I actually think the scarecrow version is cute  The zombie one looks pretty much identical to the classic version, so it's kind of pointless.


----------



## ter_ran (Jan 14, 2006)

They are talking about the scream dude(ghost face).


----------



## Nightmare-Dude (Jul 24, 2010)

And why do they always have the person in the costume holding a machete?


----------



## Terror Tom (Nov 3, 2008)

Machete is big and scary I guess. Who knows what these costume people are thinking?


----------



## Deaths Reach (Aug 7, 2009)

I kinda dig the scarecrow one. Wes Craven put pics of these on his Twitter a while back, but he didn't say specifically if they'd be in Scream 4 (now filming!).


----------



## NOWHINING (Jul 25, 2009)

umm.... dunno. because they are running out of ideas?


----------



## halloween71 (Apr 22, 2007)

The mask would look great on a prop.


----------



## z_thinman (May 9, 2009)

Not sure why this particular mask is so successful? The movie was ok, but the mask is just blah, boring compared to the pure horror of Jason & Michael Myers...


----------



## SinTheDoll (Oct 10, 2004)

I kind of like the scarecrow one, It's actually rather original in my opinion.
The gloves are my favorite part, sadly, even though I've made ones just like them.


----------



## Shadowbat (Sep 27, 2009)

I already own the zombie ghostface mask and I will be adding the scarecrow one to my collection. Some collectors have already got their hands on one and they are quit nice.

Supposedly these costumes will be featured in a segment of the new Scream 4. New Decade. New Rules. Rumor has it these are kind of done to poke a little fun at recent remakes.


----------

Tasks to perform.
**A)** In the forum thread about the Scream mask costumes, where did Wes Craven post pictures of them?
**B)** Retype the part of the mask thread starting with "## Nightmare-Dude (Jul" and going on through "people are thinking?".

Data.
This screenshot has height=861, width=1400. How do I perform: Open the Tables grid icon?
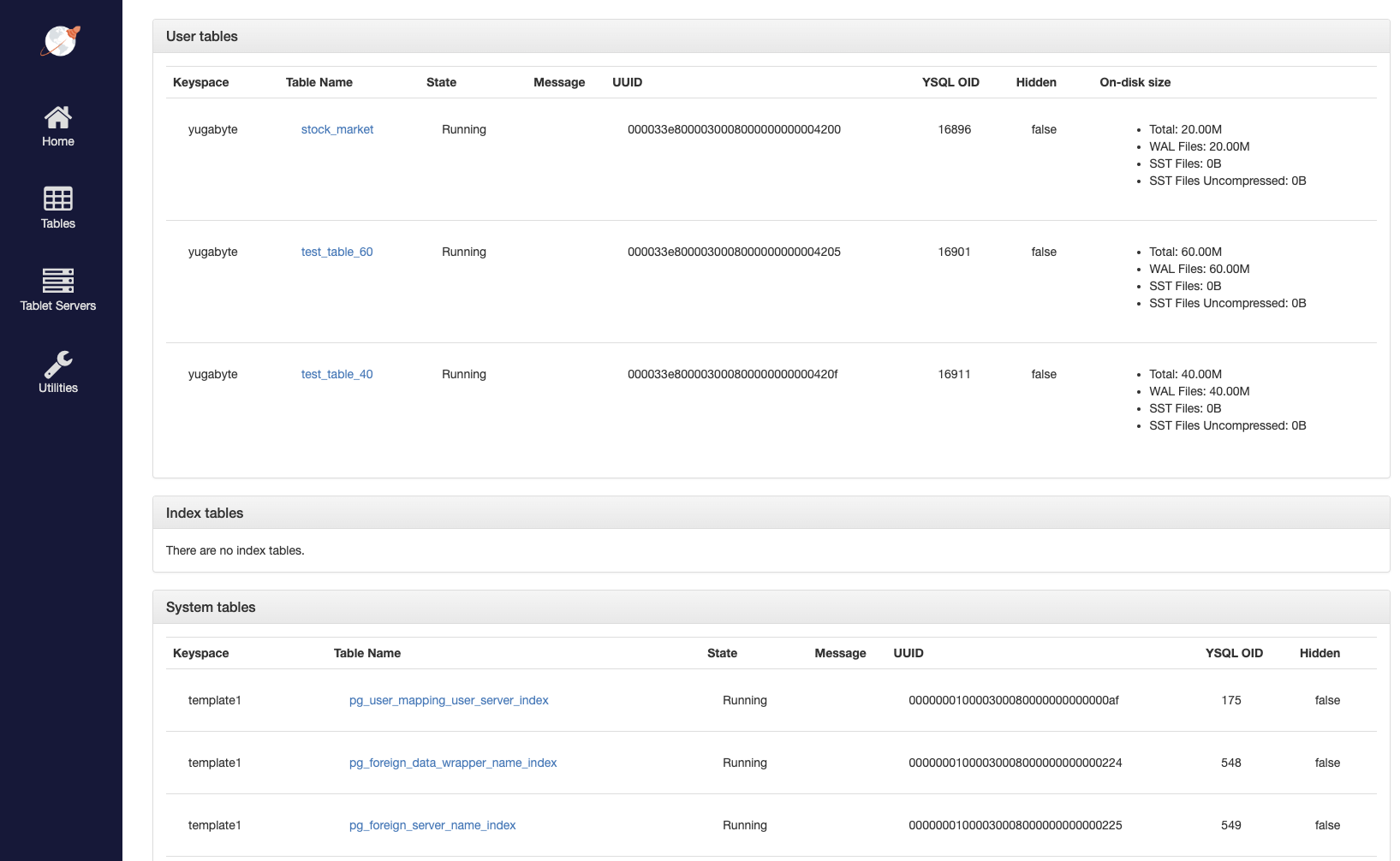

Results of the tasks.
**A)** On his Twitter.

**B)**
## Nightmare-Dude (Jul 24, 2010)

And why do they always have the person in the costume holding a machete?


----------



## Terror Tom (Nov 3, 2008)

Machete is big and scary I guess. Who knows what these costume people are thinking?